Consider the reach, then, that Anonymous’s op-ed has achieved since being published on Wednesday evening. It led network newscasts that same night. It instantly became the nation’s most talked-about story (an extraordinary feat given the Supreme Court confirmation hearings of Brett Kavanaugh). It is at the forefront of public discourse from myriad angles: Who wrote it? What does it mean? And, as Jonah inquired, what does it accomplish? The longer these questions remain unanswered—and some of them will be debatable forever—the more the story will be impressed upon Americans’ minds.
An information campaign could have a goal other than to provoke the president: to tamp down public anxiety. America is on edge. Its faith in national institutions, including government, have continued to erode year over year this century, to the point that trust in them is colored almost entirely by partisan affiliation. National security experts have raised the alarm about the threat this sort of discord poses to the country.
“My choice … for what threatens America most is … our internal political divisions,” wrote Richard Haass—in 2015. “The divisions are between the White House and Congress but also within the parties and between the citizens and their government. …
“The result is a country weaker than it should be, failing to set an example others want to emulate. The same divisions make us less reliable, leading friends to take matters into their own hands and foes to challenge us in the belief they have little to fear.”
Anonymous would almost certainly say there is less to fear about the United States when its president speaks so kindly of tyrants, its electoral process is so susceptible to outside influence with the realistic goal of sowing discord, and its government is distracted by a dramatic legal investigation of official Trumpworld. Trump’s defenders would say such a perspective is hogwash. But these individuals aren’t necessarily the op-ed author’s audience.

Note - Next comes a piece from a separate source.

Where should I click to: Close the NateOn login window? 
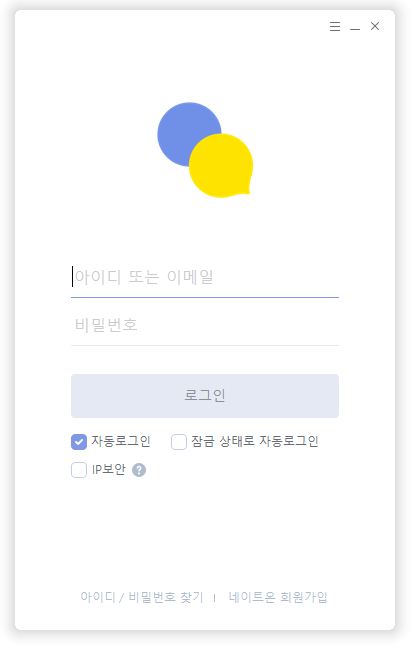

That group shares a common trait, which indeed could be shared among Trump sympathizers and opponents alike: unawareness of what transpires inside the White House. Such information typically is filtered through the media, either embedded in mainstream reports or distorted by prime-time cable news hosts. Here is something different: an official supposedly giving it to the country straight.
It is reasonable to assume that if Anonymous believes the U.S. government is on the precipice, the public has a right to know—and ought to be reassured that “there are adults in the room” trying to prevent it from tumbling. Based on media dispersion, it is likely that upwards of 90 percent of American adults weren’t aware of even a whiff of this prior to Wednesday—and an even higher percentage of the salient details. Whether this internal challenge is justified and positive for the country, and whether making the public aware of it is a net good, are beside the point. If the author’s contention is that the public is now on a need-to-know basis about White House’s inner-workings, the op-ed must be considered a success by Anonymous’s suggested intent.